> _Aufgabe A_: Schreiben Sie aus dem Forumsverlauf über die Freitags-Touren den Abschnitt zwischen "## Arachne (2." und "Freitag *nach *Karfreitag." einschließlich dieser beiden Stellen wortgetreu ab.
> _Aufgabe B_:
Beantworten Sie anhand des Forumsverlaufs über die Freitags-Touren die folgenden Fragen:
(i) Wozu ist MTK-Cube am Karfreitag eingeladen, und wo?
(ii) Für welches Datum ist in der Antwort auf Taunusritters Beitrag unklar, ob es klappt?
(iii) Welchen Freitag meint Arachne?
> _Aufgabe C_: Setzen Sie den Forumsverlauf über die Freitags-Touren an der Stelle fort, an der er endet.

> _Ausgangstext_:

Taunusritter schrieb:


> Also Leute,
> 
> um Mist-Verständnissen vorzubeugen: ich kann und will mich gerne bei Freitags-Touren einem gemäßigtem Tempo anpassen, man muß zwecks Training nicht immer 100% fahren - ich will eben nur "durchfahren" ohne viele Puls-Pausen. Ich freue mich, wenn wir es mal testen!!
> 
> ...



Ok, 
ob ich es am 13.04. packe, weiss ich nicht. Die Woche drauf dürfte gehen.


----------



## Arachne (2. April 2007)

MTK-Cube schrieb:


> Morsche zusammen,
> ich wär gern mitgefahren beim kollektiven Tempo, um die bzw. Deine traillastigen Strecken kennen zulernen (um den Staufen is ja auch mein Kinderzimmer), Karfreitag bin ich jedoch leider zum Geburtstag im Hintertaunus eingeladen (immerhin fahr ich da mit dem Bike hin).
> Dann vllt. ein anderes mal.
> (Oder hast Du die Strecke zufällig GPS-technisch aufgezeichnet ?)



Freitag *nach *Karfreitag.


----------



## MTK-Cube (2. April 2007)

> _Bereitgestellte Daten_:
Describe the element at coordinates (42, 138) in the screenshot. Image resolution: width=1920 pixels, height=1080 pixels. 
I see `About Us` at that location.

> _Antwort A_:
## Arachne (2. April 2007)

MTK-Cube schrieb:


> Morsche zusammen,
> ich wär gern mitgefahren beim kollektiven Tempo, um die bzw. Deine traillastigen Strecken kennen zulernen (um den Staufen is ja auch mein Kinderzimmer), Karfreitag bin ich jedoch leider zum Geburtstag im Hintertaunus eingeladen (immerhin fahr ich da mit dem Bike hin).
> Dann vllt. ein anderes mal.
> (Oder hast Du die Strecke zufällig GPS-technisch aufgezeichnet ?)



Freitag *nach *Karfreitag.

> _Antwort B_:
(i) Zu einem Geburtstag im Hintertaunus.
(ii) Für den 13.04.
(iii) Den Freitag nach Karfreitag.

> _Antwort C_:
Arachne schrieb:


> Freitag *nach *Karfreitag.


Uppss, danke *brilleputz*; da kann ich aber leider aaach nedwg. Besprechung Monatsabschluß + direkt danach Familienbesuch in Braunschweig übers Wochenende (inkl. Achterbahn fahr'n  im Heidepark Soltau); dann auf ein weiteres anderes mal...


----------



## KING_Lui (3. April 2007)

hallo zusammen ...
ich heiße jens und bin auf der suche nach ein paar mit denen ich ab und zu mal wieder eine runde mit dem bike drehen kann. bin durch zufall auf das forum hier gestoßen und wollte fragen ob ich mich euch mal anschließen dürfte. 
wäre nett wenn ihr mal schreiben könntet wo und wann ihr euch trefft. fahre zur zeit gute 3 bis 4 mal die woche ... also wäre auch schon vor dem 13.4 für eine runde zu haben  
gruß jens


----------



## Arachne (3. April 2007)

KING_Lui schrieb:


> hallo zusammen ...
> ich heiße jens und bin auf der suche nach ein paar mit denen ich ab und zu mal wieder eine runde mit dem bike drehen kann. bin durch zufall auf das forum hier gestoßen und wollte fragen ob ich mich euch mal anschließen dürfte.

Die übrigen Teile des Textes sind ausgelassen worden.